Note : Adjust site-packages path with your python version (2.6 on centos6, 2.7 on Ubuntu as of Apr 2013)

As for /etc/djangopypi2/wsgi.py:

import os

os.environ.setdefault("DJANGO_SETTINGS_MODULE", "website.settings")
os.environ.setdefault("DJANGOPYPI2_ROOT", "/etc/djangopypi2")

from django.core.wsgi import get_wsgi_application
application = get_wsgi_application()

Configuration

When first running djangopypi2, a file called settings.json will be created in the PROJECT_ROOT directory:

{
    "DEBUG": true,
    "ADMINS": [],
    "LANGUAGE_CODE": "en-us",
    "TIME_ZONE": "America/Chicago",
    "WEB_ROOT": "/",
    "ALLOW_VERSION_OVERWRITE: "",
    "USE_HTTPS": false,

    "EMAIL_SERVER": "smtp://localhost:1025/",
    "EMAIL_USE_TLS": false,
    "EMAIL_DEFAULT_SENDER": "sender@example.com",

    "DB_ENGINE": "django.db.backends.sqlite3",
    "DB_FOLDER": "PROJECT_ROOT",
    "DB_NAME": "db.sqlite3",
    "DB_HOST": "",
    "DB_PORT": "",
    "DB_USER": "",
    "DB_PASSWORD": ""
}

The DEBUG, ADMINS, LANGUAGE_CODE and TIME_ZONE are exactly the same as in any Django settings.py file.

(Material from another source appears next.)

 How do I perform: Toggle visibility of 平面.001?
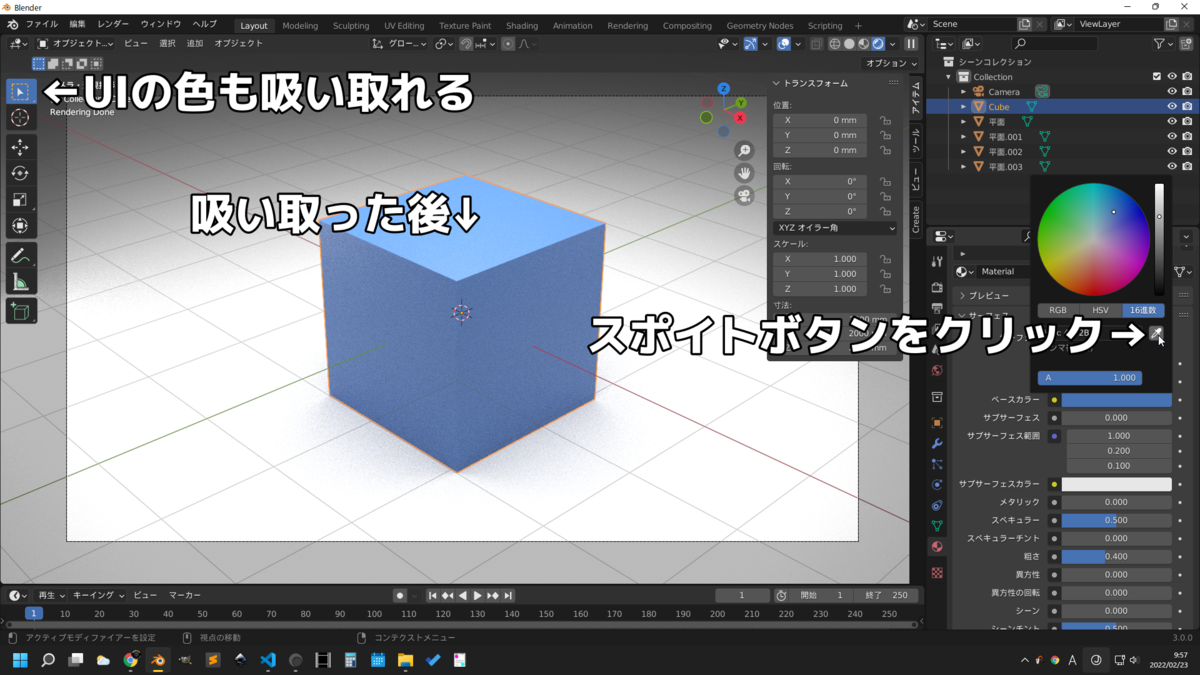click(1171, 136)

The WEB_ROOT setting allows for reverse proxy support. By specifying any other root than / you can move the entire site to be served on a different web root.

The ALLOW_VERSION_OVERWRITE setting allows you to selectively allow clients to overwrite package distributions based on the version number. This is a regular expression, with the default empty string meaning ‘deny all’. A common use-case example of this is to allow development versions to be overwritten, but not released versions:

"ALLOW_VERSION_OVERWRITE": "\\.dev.*$"

This will match 1.0.0.dev, 1.0.0.dev3, but not 1.0.0. Note the escaping of the backslash character - this is required to conform to the json format.

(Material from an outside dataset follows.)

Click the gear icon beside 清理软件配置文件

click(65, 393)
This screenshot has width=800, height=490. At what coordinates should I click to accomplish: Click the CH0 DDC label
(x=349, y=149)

The USE_HTTPS setting should be set to true if djangopypi2 is served over HTTPS.

The EMAIL_SERVER should contain the SMTP server address in this format:

smtp://username:password@host:port/

If no authentication is needed, then smtp://host:port/ is sufficient. To see the email messages sent with the default value of this setting, run python -m smtpd -n -c DebuggingServer localhost:1025 in a terminal.

The EMAIL_USE_TLS should be set to true if TLS should be used to connect to the SMTP server.

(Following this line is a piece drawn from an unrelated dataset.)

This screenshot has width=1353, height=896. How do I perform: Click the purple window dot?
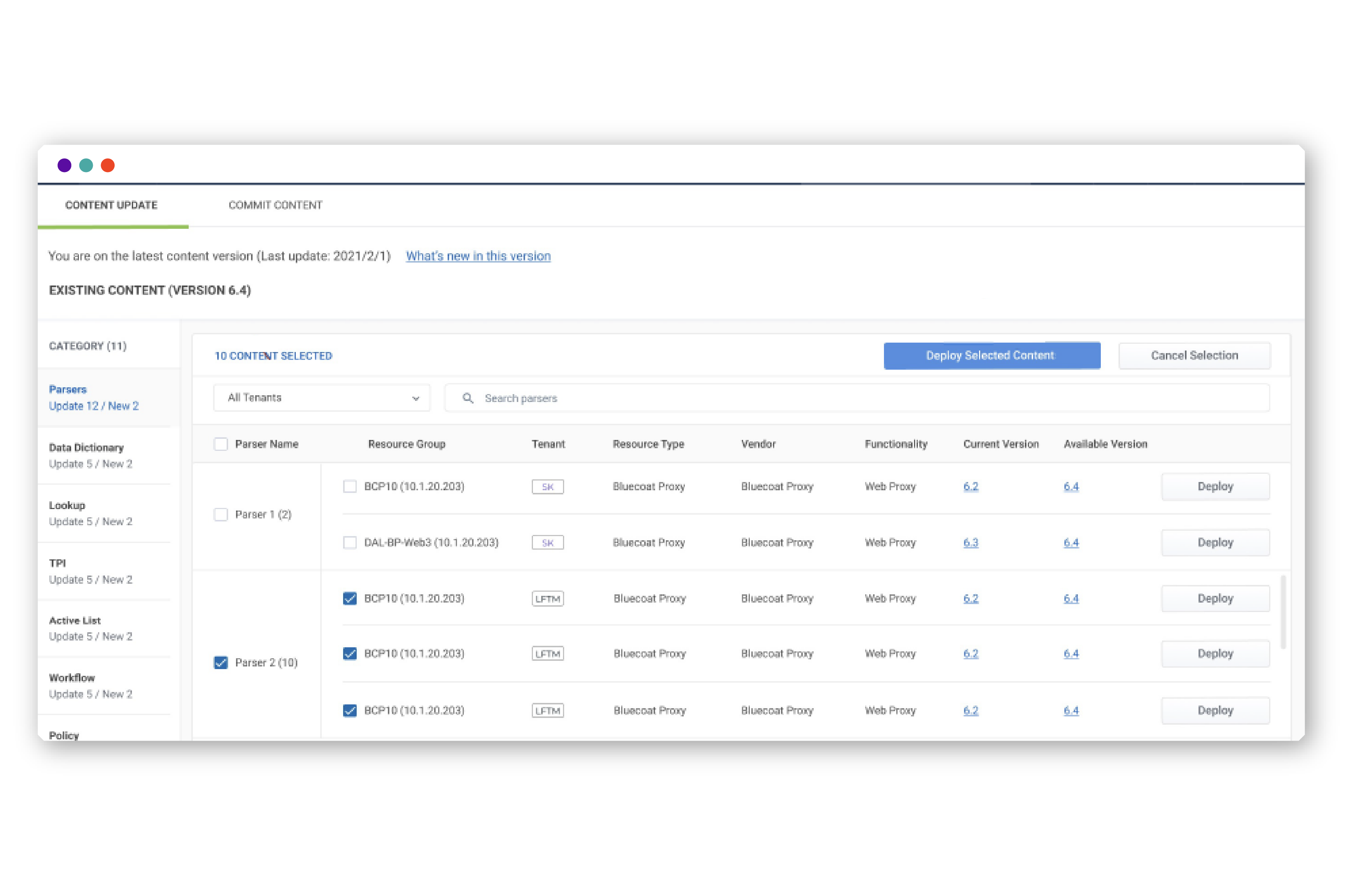tap(65, 166)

The EMAIL_DEFAULT_SENDER setting allows you to set the default sender email for the SMTP server.

The settings with name starting with DB_ are the database settings. If you are using sqlite3, then only these settings matter:

"DB_ENGINE": "django.db.backends.sqlite3",
"DB_FOLDER": "PROJECT_ROOT",
"DB_NAME": "db.sqlite3",

DB_FOLDER and DB_NAME are the directory and filename where the sqlite3 file resides respectively. For DB_FOLDER, you may use the special value PROJECT_ROOT to use the value of the DJANGOPYPI2_ROOT environment variable as the directory containing the sqlite3 file.

If you are not using sqlite3, then all settings except DB_FOLDER matters. As an example, to setup djangopypi2 with postgreSQL:

"DB_ENGINE": "django.db.backends.postgresql_psycopg2",
"DB_NAME": "djangopypi2",
"DB_HOST": "localhost",
"DB_PORT": "5432",
"DB_USER": "postgres",
"DB_PASSWORD": "password"

Make sure to actually create the database with name djangopypi2 beforehand. You also need to install psycopg2 package separately.

Package upload directory

Packages are uploaded to PROJECT_ROOT/media/dists/ by default.

You can change this setting by setting up a Django project with more specific settings, or have a look at the admin interface’s Global Configuration section to see if you configure your desired behavior in there.